Over sites where 95% of the pixels are cloudy, previous cloud free and not too old pixels become difficult to find. As the multi-temporal methods require more computing, we have to work at a coarser resolution to spare computing time. And over tropical forests, there are plenty of small clouds.

This is why using Fmask might be a better compromise for cloud detection on tropical forests. On our side, we did not work much on adjusting the parameters of MAJA on these places (but we definitely should), I don't have sure answers on how to tweak the parameters. But if you have time to try, it could be interesting.

First, the coarse resolution should be 120 instead of 240. It will detect part of the smaller clouds.

A description of the meaning of the cloud masks parameters is available here. It's a bit old and should be updated.

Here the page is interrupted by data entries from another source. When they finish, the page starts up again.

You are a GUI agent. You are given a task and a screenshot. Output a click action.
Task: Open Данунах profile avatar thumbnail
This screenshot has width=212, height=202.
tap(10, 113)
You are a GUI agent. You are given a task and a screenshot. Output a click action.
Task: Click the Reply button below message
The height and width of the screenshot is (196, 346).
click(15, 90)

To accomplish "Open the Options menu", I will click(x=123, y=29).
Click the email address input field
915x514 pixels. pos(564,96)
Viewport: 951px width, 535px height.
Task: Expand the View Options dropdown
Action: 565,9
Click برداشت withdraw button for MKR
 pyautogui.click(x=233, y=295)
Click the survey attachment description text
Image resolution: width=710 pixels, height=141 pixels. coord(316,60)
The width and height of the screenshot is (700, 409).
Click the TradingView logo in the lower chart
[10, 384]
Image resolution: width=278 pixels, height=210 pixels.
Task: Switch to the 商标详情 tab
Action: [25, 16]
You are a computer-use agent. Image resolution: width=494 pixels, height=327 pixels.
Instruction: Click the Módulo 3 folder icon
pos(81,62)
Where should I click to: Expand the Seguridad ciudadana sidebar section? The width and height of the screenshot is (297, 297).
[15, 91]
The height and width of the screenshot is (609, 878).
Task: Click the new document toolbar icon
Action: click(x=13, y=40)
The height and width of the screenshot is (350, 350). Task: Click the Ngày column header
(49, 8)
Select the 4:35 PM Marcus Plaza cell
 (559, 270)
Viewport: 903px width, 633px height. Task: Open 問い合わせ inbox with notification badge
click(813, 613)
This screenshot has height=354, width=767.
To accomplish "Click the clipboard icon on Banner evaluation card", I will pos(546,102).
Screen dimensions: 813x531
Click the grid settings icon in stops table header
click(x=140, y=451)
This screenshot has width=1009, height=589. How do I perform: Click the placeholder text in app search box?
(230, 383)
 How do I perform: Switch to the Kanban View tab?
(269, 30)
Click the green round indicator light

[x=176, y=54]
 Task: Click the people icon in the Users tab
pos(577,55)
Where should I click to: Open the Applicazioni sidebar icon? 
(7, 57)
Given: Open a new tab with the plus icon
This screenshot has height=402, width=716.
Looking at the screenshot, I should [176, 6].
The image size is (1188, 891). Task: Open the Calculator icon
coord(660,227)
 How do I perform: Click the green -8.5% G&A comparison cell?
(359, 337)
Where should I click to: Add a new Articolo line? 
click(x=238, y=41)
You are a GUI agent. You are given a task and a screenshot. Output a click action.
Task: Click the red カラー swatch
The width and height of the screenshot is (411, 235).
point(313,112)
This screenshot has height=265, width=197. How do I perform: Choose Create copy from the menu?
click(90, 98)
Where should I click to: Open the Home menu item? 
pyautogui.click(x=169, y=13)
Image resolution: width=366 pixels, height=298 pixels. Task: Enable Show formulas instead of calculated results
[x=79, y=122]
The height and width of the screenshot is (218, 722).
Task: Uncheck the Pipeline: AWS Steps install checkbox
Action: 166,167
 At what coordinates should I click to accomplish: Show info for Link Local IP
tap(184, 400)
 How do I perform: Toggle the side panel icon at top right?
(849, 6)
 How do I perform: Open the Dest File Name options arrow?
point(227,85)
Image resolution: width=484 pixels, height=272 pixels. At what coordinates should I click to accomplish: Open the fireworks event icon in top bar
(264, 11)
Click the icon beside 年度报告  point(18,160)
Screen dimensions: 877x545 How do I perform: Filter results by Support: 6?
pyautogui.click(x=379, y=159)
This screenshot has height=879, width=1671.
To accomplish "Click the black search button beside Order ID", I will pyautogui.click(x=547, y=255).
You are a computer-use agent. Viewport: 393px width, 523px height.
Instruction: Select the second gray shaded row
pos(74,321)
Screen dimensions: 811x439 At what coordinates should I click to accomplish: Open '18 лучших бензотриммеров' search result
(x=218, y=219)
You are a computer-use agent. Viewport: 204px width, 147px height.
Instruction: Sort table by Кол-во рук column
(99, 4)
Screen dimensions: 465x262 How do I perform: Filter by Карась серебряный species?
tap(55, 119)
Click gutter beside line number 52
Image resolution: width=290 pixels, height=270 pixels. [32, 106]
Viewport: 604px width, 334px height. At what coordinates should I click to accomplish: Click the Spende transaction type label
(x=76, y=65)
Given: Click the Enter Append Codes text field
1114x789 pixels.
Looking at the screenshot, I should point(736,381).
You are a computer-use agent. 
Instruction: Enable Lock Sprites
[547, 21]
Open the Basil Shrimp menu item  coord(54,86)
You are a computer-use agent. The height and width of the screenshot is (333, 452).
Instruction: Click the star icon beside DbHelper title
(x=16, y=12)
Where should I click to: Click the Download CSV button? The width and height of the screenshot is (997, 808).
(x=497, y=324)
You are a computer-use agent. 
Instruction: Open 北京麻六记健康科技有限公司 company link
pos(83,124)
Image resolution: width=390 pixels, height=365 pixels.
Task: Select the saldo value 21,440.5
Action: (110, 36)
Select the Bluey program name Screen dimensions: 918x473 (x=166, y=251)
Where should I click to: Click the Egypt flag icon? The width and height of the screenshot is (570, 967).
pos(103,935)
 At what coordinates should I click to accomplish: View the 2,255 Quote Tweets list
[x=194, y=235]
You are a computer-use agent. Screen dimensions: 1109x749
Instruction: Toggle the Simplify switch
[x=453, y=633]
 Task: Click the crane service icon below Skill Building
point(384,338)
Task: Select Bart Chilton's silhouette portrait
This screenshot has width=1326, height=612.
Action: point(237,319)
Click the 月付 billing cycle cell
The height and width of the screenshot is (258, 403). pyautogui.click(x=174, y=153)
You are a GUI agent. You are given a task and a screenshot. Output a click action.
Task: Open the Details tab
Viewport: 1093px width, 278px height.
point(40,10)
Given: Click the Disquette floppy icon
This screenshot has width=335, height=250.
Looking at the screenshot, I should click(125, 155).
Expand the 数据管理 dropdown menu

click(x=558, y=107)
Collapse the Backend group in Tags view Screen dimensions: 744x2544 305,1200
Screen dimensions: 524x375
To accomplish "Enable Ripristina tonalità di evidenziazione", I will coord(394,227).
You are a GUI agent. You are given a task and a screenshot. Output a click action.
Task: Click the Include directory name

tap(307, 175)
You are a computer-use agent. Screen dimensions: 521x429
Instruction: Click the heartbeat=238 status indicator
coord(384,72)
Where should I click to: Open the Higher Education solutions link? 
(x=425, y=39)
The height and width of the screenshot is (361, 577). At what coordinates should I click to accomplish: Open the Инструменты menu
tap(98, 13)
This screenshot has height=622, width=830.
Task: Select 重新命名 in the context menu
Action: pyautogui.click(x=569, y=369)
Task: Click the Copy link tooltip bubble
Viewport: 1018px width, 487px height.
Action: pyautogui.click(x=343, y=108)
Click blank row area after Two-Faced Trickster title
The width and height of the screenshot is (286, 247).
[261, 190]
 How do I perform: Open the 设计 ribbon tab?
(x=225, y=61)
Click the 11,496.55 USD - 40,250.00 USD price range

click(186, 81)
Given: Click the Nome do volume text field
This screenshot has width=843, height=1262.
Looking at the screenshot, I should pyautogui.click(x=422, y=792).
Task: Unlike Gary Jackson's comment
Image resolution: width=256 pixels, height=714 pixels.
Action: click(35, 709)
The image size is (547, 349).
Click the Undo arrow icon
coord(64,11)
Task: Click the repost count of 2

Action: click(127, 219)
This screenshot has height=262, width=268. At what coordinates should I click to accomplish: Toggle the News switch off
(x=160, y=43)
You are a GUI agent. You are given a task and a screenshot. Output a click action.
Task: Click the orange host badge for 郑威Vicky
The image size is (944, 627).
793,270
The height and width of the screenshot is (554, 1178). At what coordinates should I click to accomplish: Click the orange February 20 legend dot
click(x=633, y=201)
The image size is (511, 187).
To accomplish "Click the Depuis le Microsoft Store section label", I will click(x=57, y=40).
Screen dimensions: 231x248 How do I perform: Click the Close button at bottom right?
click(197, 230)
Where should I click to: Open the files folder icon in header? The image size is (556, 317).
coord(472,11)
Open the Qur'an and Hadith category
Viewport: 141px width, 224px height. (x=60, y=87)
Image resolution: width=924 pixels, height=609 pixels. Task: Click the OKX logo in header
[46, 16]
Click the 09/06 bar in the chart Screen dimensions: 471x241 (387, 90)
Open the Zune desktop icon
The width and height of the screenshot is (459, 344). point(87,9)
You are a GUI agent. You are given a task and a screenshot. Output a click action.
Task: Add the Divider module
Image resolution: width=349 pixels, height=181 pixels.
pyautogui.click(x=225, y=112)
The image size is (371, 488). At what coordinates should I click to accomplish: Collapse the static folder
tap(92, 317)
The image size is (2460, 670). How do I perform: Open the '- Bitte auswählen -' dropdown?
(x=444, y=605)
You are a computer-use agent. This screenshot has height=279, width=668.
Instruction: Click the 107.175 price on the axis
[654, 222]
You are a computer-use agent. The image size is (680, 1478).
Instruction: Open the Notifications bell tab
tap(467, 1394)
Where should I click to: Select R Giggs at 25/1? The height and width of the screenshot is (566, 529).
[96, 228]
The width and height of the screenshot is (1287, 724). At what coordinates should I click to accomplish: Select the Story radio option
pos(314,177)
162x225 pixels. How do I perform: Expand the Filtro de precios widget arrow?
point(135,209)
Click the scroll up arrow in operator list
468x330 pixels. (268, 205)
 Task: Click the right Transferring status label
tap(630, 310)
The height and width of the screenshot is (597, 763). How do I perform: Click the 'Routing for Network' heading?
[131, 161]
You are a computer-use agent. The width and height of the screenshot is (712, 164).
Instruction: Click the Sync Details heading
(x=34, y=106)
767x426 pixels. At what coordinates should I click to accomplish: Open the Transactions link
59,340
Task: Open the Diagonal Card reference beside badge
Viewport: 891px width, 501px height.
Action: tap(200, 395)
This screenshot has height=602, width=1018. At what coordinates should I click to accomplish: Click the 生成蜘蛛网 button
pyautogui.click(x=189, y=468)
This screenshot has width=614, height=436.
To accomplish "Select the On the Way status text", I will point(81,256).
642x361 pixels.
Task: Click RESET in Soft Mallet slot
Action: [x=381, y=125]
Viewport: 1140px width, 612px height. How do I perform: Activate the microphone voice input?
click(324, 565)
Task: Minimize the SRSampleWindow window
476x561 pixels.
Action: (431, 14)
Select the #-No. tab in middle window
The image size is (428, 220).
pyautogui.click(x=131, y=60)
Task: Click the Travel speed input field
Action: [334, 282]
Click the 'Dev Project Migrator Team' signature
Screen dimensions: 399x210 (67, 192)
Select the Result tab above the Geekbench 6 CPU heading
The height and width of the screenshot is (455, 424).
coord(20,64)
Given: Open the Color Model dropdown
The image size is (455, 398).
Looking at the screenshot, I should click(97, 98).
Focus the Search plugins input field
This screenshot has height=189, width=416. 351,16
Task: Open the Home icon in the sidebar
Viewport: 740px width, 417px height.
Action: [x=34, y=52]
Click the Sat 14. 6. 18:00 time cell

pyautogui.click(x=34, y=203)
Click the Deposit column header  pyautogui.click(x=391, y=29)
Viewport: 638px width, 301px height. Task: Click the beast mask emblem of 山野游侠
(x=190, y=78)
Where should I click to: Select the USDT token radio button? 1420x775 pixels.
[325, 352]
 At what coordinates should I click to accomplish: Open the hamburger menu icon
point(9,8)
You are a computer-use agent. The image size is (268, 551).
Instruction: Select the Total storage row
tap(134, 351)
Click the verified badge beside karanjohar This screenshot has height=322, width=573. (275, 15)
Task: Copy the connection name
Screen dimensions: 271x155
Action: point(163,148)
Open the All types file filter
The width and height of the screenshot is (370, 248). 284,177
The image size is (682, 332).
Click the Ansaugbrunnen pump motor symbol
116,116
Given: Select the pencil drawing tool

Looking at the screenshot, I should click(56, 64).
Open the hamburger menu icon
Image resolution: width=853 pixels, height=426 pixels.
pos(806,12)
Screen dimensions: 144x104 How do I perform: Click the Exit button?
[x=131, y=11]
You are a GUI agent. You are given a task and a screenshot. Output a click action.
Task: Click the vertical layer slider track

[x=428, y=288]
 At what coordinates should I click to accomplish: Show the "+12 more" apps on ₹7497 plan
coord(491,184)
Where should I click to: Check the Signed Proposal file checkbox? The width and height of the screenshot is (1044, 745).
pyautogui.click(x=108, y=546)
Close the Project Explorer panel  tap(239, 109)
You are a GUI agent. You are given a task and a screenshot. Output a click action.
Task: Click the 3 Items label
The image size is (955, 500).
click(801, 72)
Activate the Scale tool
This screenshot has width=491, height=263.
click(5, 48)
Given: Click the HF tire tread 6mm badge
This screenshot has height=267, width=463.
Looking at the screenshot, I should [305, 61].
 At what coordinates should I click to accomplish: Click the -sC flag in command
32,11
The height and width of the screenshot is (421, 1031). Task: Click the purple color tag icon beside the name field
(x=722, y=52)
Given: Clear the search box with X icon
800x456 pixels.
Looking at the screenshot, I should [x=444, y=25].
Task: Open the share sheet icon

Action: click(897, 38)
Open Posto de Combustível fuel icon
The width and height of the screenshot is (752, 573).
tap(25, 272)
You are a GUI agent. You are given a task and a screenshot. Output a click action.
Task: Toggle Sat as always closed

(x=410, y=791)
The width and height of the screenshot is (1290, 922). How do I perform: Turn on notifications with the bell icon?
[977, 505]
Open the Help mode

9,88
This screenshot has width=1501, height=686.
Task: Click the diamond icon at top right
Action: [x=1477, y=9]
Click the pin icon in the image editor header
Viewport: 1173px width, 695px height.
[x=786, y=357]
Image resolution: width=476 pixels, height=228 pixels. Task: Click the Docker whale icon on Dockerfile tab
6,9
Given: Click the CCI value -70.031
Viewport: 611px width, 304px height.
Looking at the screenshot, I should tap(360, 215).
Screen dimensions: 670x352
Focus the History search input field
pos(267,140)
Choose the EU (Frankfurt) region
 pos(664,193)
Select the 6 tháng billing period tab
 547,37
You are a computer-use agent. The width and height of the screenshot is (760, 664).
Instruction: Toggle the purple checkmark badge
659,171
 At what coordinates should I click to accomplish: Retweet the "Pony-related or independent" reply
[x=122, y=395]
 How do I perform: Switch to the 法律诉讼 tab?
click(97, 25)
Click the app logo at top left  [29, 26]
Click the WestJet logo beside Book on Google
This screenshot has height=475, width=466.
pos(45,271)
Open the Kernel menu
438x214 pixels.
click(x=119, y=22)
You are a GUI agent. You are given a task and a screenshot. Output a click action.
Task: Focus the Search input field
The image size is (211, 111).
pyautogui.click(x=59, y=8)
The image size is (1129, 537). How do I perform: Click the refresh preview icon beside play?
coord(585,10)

You could try to improve the multi-temporal detection to adapt it to the forest area, even if it will have drawbacks. Tropical forests tend to change less rapidly than agriculture fields. The current config is;

    <!-- Minimum Threshold on surface reflectance variation with time in the blue band -->
      <Min_Threshold_Var_Blue>0.016</Min_Threshold_Var_Blue>
      <!-- Maximum Threshold on surface reflectance variation with time in the blue band -->
      <Max_Threshold_Var_Blue>0.060</Max_Threshold_Var_Blue>
      <!-- Time delay after which Refl_Variation_Threshold is doubled (in days) -->
      <Cloud_Forgetting_Duration>45</Cloud_Forgetting_Duration>

You might try to decrease the first value, and increase the third. The threshold used in the multi-temporal detection increases with the time lag wrt the reference observation. It doubles every 45 days with the current parameters. This could improve the results in general, but classify as clouds some changes in reflectances.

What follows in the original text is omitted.